* **What is being asked**
A faithful, complete copy of the records is required.

* **Data supplied**
*** Begin section ***
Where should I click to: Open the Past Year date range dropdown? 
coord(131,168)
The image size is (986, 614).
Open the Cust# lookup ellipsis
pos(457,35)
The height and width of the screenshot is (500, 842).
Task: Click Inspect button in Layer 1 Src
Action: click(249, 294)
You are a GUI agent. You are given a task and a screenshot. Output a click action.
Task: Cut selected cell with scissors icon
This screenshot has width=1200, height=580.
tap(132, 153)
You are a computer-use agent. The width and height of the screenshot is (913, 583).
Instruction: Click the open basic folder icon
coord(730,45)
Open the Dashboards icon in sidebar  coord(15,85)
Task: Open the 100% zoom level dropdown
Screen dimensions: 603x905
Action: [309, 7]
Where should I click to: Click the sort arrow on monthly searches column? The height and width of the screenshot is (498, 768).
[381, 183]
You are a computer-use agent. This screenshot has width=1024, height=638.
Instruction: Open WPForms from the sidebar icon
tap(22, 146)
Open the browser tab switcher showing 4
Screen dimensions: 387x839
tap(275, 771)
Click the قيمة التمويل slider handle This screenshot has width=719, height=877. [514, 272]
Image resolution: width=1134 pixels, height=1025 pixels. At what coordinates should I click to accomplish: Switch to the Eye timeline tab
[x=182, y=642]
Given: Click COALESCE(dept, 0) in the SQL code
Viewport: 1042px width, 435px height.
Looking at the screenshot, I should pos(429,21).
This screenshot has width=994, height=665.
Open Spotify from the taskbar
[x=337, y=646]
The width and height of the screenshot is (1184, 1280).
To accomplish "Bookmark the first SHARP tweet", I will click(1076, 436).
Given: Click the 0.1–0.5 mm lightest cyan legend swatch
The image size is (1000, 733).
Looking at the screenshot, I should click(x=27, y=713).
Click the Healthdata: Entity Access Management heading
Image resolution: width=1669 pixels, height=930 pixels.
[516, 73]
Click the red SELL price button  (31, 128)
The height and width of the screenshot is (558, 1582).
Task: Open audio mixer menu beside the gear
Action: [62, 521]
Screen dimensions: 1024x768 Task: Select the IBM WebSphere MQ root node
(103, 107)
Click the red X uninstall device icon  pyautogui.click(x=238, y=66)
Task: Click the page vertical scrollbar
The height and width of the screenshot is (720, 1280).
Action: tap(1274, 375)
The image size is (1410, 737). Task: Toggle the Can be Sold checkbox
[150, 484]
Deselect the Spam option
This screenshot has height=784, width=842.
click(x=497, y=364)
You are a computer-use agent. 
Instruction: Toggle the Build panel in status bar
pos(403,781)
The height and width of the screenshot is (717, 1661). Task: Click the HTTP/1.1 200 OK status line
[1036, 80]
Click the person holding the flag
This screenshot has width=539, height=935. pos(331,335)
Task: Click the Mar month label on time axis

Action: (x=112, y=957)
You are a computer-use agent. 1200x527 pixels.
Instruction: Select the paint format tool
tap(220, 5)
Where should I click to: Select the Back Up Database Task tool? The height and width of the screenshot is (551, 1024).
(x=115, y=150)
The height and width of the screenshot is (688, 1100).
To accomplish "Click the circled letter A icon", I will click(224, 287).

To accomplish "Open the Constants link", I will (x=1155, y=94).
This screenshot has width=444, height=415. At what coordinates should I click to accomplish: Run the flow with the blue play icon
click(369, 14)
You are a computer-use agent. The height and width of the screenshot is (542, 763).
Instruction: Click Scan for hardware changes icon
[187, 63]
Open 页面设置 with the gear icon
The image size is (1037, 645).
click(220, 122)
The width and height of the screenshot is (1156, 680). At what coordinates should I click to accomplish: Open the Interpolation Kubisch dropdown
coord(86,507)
*** End section ***
* **Exercise answer**
Where should I click to: Open the Past Year date range dropdown? 
coord(131,168)
The image size is (986, 614).
Open the Cust# lookup ellipsis
pos(457,35)
The height and width of the screenshot is (500, 842).
Task: Click Inspect button in Layer 1 Src
Action: click(249, 294)
You are a GUI agent. You are given a task and a screenshot. Output a click action.
Task: Cut selected cell with scissors icon
This screenshot has width=1200, height=580.
tap(132, 153)
You are a computer-use agent. The width and height of the screenshot is (913, 583).
Instruction: Click the open basic folder icon
coord(730,45)
Open the Dashboards icon in sidebar  coord(15,85)
Task: Open the 100% zoom level dropdown
Screen dimensions: 603x905
Action: [309, 7]
Where should I click to: Click the sort arrow on monthly searches column? The height and width of the screenshot is (498, 768).
[381, 183]
You are a computer-use agent. This screenshot has width=1024, height=638.
Instruction: Open WPForms from the sidebar icon
tap(22, 146)
Open the browser tab switcher showing 4
Screen dimensions: 387x839
tap(275, 771)
Click the قيمة التمويل slider handle This screenshot has width=719, height=877. [514, 272]
Image resolution: width=1134 pixels, height=1025 pixels. At what coordinates should I click to accomplish: Switch to the Eye timeline tab
[x=182, y=642]
Given: Click COALESCE(dept, 0) in the SQL code
Viewport: 1042px width, 435px height.
Looking at the screenshot, I should pos(429,21).
This screenshot has width=994, height=665.
Open Spotify from the taskbar
[x=337, y=646]
The width and height of the screenshot is (1184, 1280).
To accomplish "Bookmark the first SHARP tweet", I will click(1076, 436).
Given: Click the 0.1–0.5 mm lightest cyan legend swatch
The image size is (1000, 733).
Looking at the screenshot, I should click(x=27, y=713).
Click the Healthdata: Entity Access Management heading
Image resolution: width=1669 pixels, height=930 pixels.
[516, 73]
Click the red SELL price button  (31, 128)
The height and width of the screenshot is (558, 1582).
Task: Open audio mixer menu beside the gear
Action: [62, 521]
Screen dimensions: 1024x768 Task: Select the IBM WebSphere MQ root node
(103, 107)
Click the red X uninstall device icon  pyautogui.click(x=238, y=66)
Task: Click the page vertical scrollbar
The height and width of the screenshot is (720, 1280).
Action: tap(1274, 375)
The image size is (1410, 737). Task: Toggle the Can be Sold checkbox
[150, 484]
Deselect the Spam option
This screenshot has height=784, width=842.
click(x=497, y=364)
You are a computer-use agent. 
Instruction: Toggle the Build panel in status bar
pos(403,781)
The height and width of the screenshot is (717, 1661). Task: Click the HTTP/1.1 200 OK status line
[1036, 80]
Click the person holding the flag
This screenshot has width=539, height=935. pos(331,335)
Task: Click the Mar month label on time axis

Action: (x=112, y=957)
You are a computer-use agent. 1200x527 pixels.
Instruction: Select the paint format tool
tap(220, 5)
Where should I click to: Select the Back Up Database Task tool? The height and width of the screenshot is (551, 1024).
(x=115, y=150)
The height and width of the screenshot is (688, 1100).
To accomplish "Click the circled letter A icon", I will click(224, 287).

To accomplish "Open the Constants link", I will (x=1155, y=94).
This screenshot has width=444, height=415. At what coordinates should I click to accomplish: Run the flow with the blue play icon
click(369, 14)
You are a computer-use agent. The height and width of the screenshot is (542, 763).
Instruction: Click Scan for hardware changes icon
[187, 63]
Open 页面设置 with the gear icon
The image size is (1037, 645).
click(220, 122)
The width and height of the screenshot is (1156, 680). At what coordinates should I click to accomplish: Open the Interpolation Kubisch dropdown
coord(86,507)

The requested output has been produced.